On October 1st, 2014, a one-day online workshop/webinar on Monarch Health and Disease was held, featuring scientists Dr. Sonia Altizer and Dr. Jaap de Roode.
Rearing healthy monarchs: how to keep parasites away, identify signs of infection and troubleshoot mortality
A brief description: Captive rearing of animals in closed quarters and in high density situations can set the stage for the spread of harmful parasites and diseases. Monarchs and other butterflies are popular animals for nature enthusiasts and professional growers to rear for educational and other purposes. Problems with mortality and infectious diseases have surfaced in a variety of captive rearing settings.
This workshop focused on best practices for rearing monarchs to limit the spread of unwanted infections, with a related goal of limiting the distribution of infected butterflies into wild populations.
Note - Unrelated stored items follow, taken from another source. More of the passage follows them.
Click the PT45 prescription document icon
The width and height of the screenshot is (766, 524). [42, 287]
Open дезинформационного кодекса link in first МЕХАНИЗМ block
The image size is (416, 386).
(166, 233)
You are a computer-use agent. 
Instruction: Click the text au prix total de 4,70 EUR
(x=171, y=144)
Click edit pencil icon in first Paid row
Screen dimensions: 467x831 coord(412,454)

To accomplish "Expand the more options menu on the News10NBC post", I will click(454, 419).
Topics included identifying signs of infection, mechanisms of pathogen transmission, sterile practices to limit disease problems, common causes of mortality when rearing, and how to handle outbreak situations. This workshop mainly focused on the protozoan Ophryocystis (O.e.) but also included general tips and experiences with non-OE mortality.
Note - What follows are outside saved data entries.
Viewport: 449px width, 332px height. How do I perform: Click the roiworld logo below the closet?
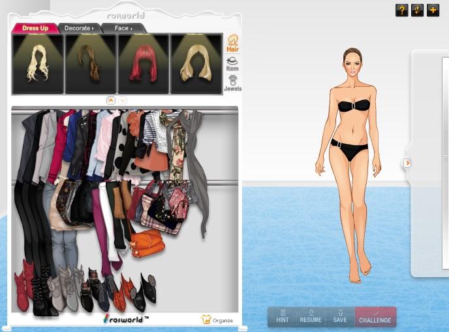[x=126, y=319]
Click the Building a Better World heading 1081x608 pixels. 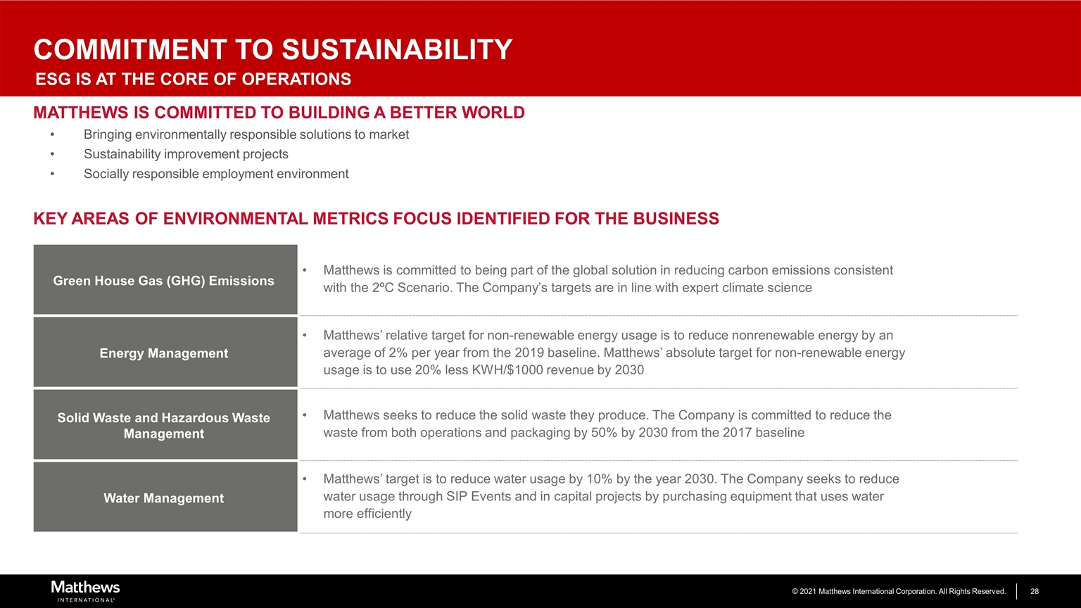pos(279,113)
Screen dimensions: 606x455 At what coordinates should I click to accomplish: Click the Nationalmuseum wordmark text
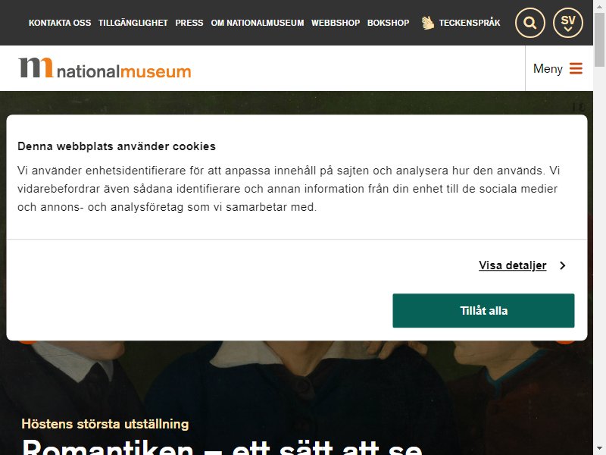point(124,71)
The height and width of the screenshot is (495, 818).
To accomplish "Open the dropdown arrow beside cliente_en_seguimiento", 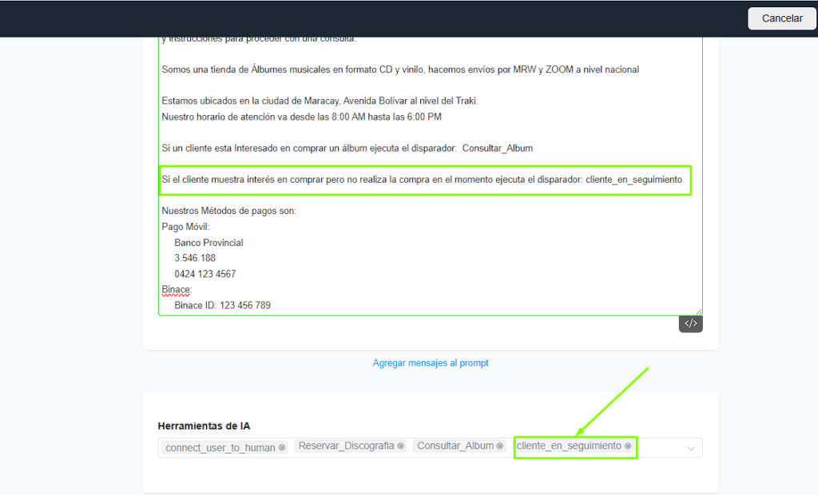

The webinar was recorded, and is made available here in three video formats: MOV, AVI and MP4. It is hoped that most people will be play at least one of these.
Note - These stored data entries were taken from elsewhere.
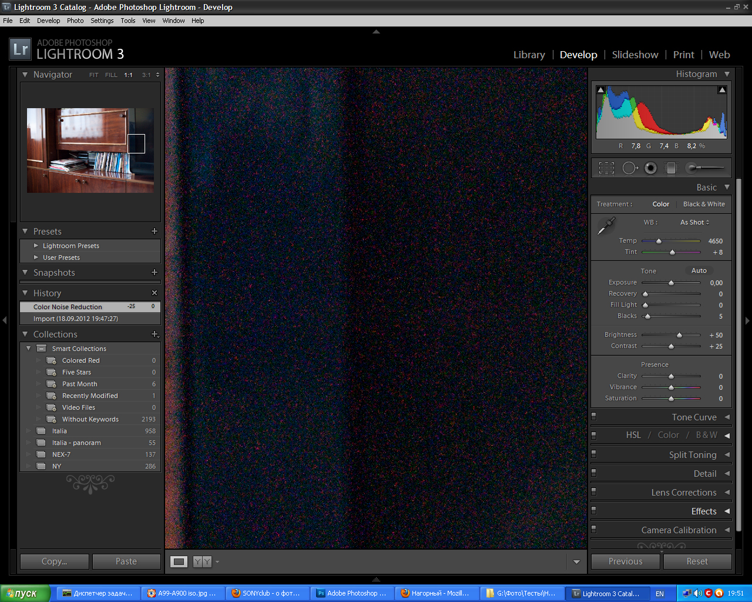Click the Exposure slider handle
Image resolution: width=752 pixels, height=602 pixels.
click(671, 283)
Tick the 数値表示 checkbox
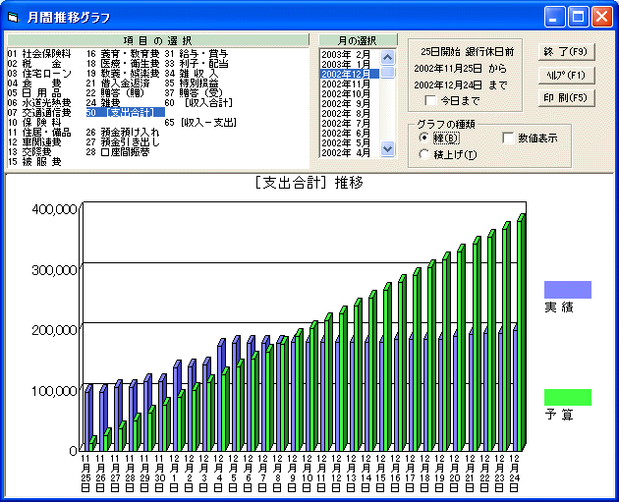 point(509,138)
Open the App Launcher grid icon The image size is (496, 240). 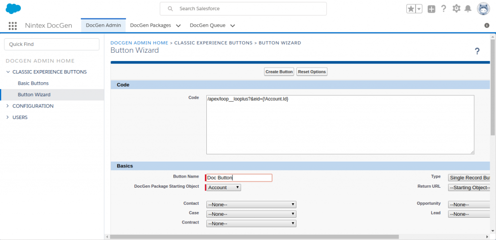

A couple of things to note:
1. Assuming that the file type is supported, you should be able to play the above links directly in your browser. However,you may not get any “play” controls. Also, while some browsers start playing straight away, others may insist on downloading the entire movie file first. These are all fairly large files, so this can take a while! Some people might find it easier to download the movie to their PC and play it using their media player of choice.
2. For the first 40 seconds or so, the presentation is voice-only and the screen is black. The remainder of the presentation includes pictures.
Sonia Altizer, Ph.D., is a Professor and Associate Dean of Academic Affairs in the Odum School of Ecology at the University of Georgia. She received her B.S. in biology from Duke University in 1992, and completed her Ph.D. in ecology at the University of Minnesota in 1998 with Dr. Karen Oberhauser, followed by postdoctoral work at Princeton and Cornell University. Dr. Altizer has been at the University of Georgia since 2005. Her research interests center on infectious disease ecology and its interface with animal behavior, anthropogenic change, and evolution. Since 1993, Altizer has studied interactions between monarch butterflies and a protozoan parasite to better the consequences of long-distance migration for animal-pathogen interactions, and host-pathogen evolution. She has co-authored over 30 published articles on monarch ecology and monarch-parasite interactions, and currently runs the citizen science project Monarch Health through the University of Georgia.
Jacobus de Roode, Ph.D. completed his PhD in Evolution and Ecology at the University of Edinburgh (2005) and is currently Associate Professor of Biology at Emory University. Prior to joining the faculty at Emory in 2008, De Roode held postdoctoral positions at Emory University and the University of Georgia, during which he started working on monarch butterfly parasites with Sonia Altizer. De Roode’s primary research focus is the ecology and evolution of host-parasite interactions, including the study of self-medication in monarch butterflies, virulence evolution in honeybee parasites and drug resistance in human malaria.